When you can split the file and analyse it in parallel (ie. syntax checkers) I bet you'd build your program using threads and syntax check one chunk on each thread, right? But what if you don't (want to?) have access to the syntax checker? Split the file and use make!
Splitting is easy but then, when you want to use the same Makefile for all splits (can be of any number of chunks), it's not easy to automate it using Makefile as “1 + 1” is not 2 in Make. Than you can do this:
$ make -j 10 -f split.make STEM=foo EXT=bar FILECOUNT=10 SPLIT=my_split_program CMD=my_syntax_check
and the Makefile like this:
# Creates a string "1 2 3 ... N"
ELEMENTS = $(shell for ((i=1;i<=$(FILECOUNT);i++)); do echo -n $$i' '; done)

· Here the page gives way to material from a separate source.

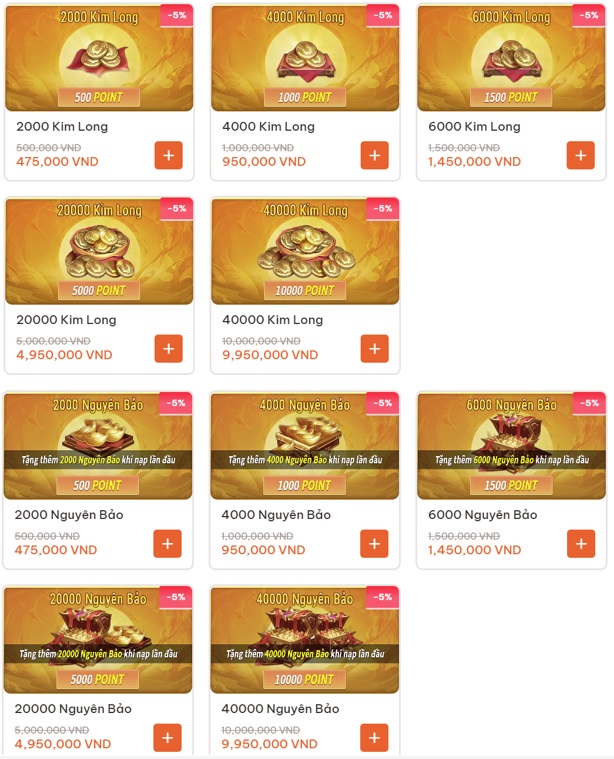The width and height of the screenshot is (614, 759).
Task: View the 20000 Kim Long item
Action: (x=98, y=251)
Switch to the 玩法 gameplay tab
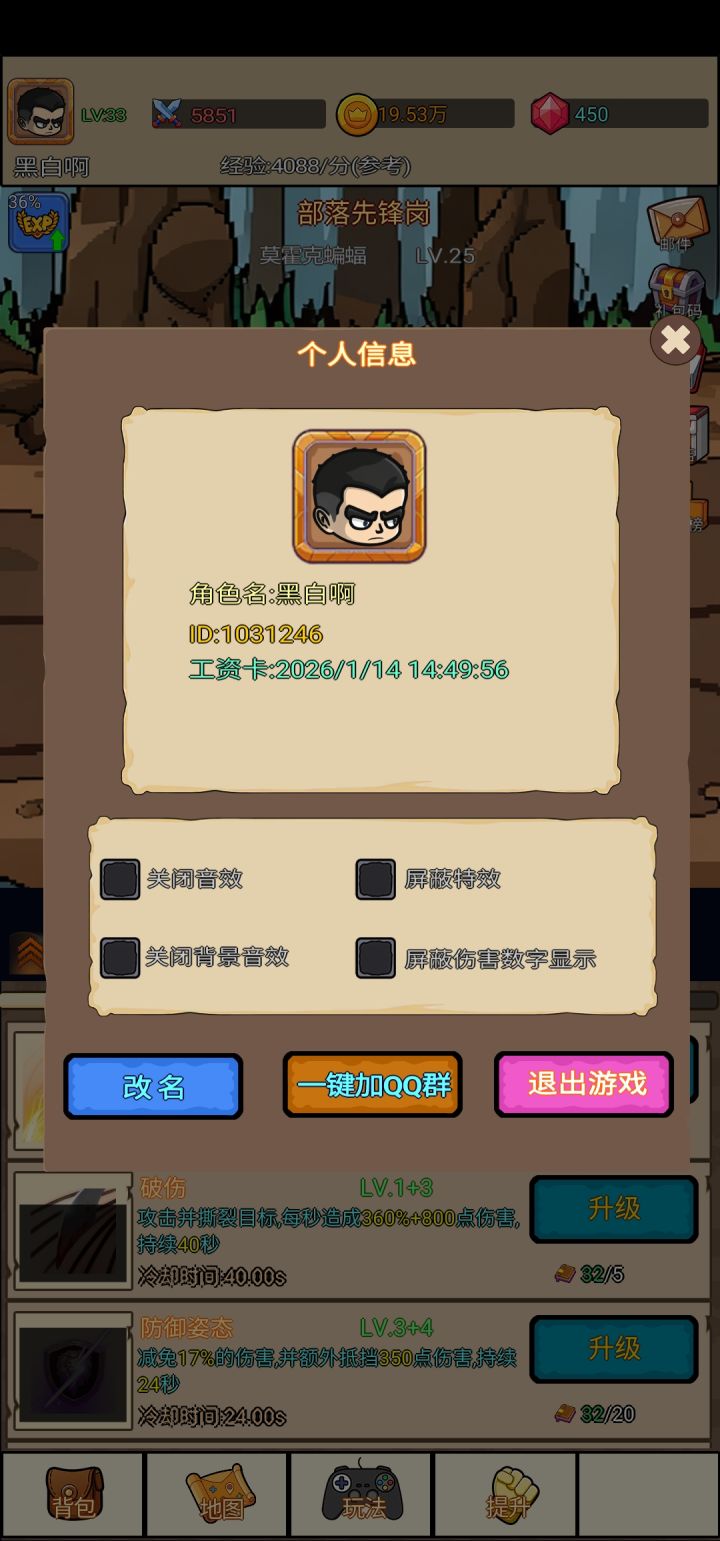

# Creates a string STEM_1 STEM_2 ... STEM_N
STEMSPLIT = $(foreach suffix,$(ELEMENTS),$(STEM)_$(suffix))
all : $(STEM).$(EXT).out
# Copy all output files to overall output file
$(STEM).$(EXT).out : $(STEMSPLIT:=.$(EXT).out)
cat $^ > $@
# Run your program and save output
%.$(EXT).out : %.$(EXT)
$(CMD) $< > $@
# Split the files into chunks
$(STEMSPLIT:=.$(EXT)) : $(STEM).$(EXT)
$(SPLIT) $(FILECOUNT) $<
In order to get the whole output ($(STEM).$(EXT).out) you need the individual output files (%.$(EXT).out) generated by your program. Your program needs the chunks (%.$(EXT)) created by your splitter (use Unix split if you can) from the original file ($(STEM).$(EXT)).
PS: Remember, when cutting the Makefile from this page, transform all spaces into TABs of the Makefile wno't work properly.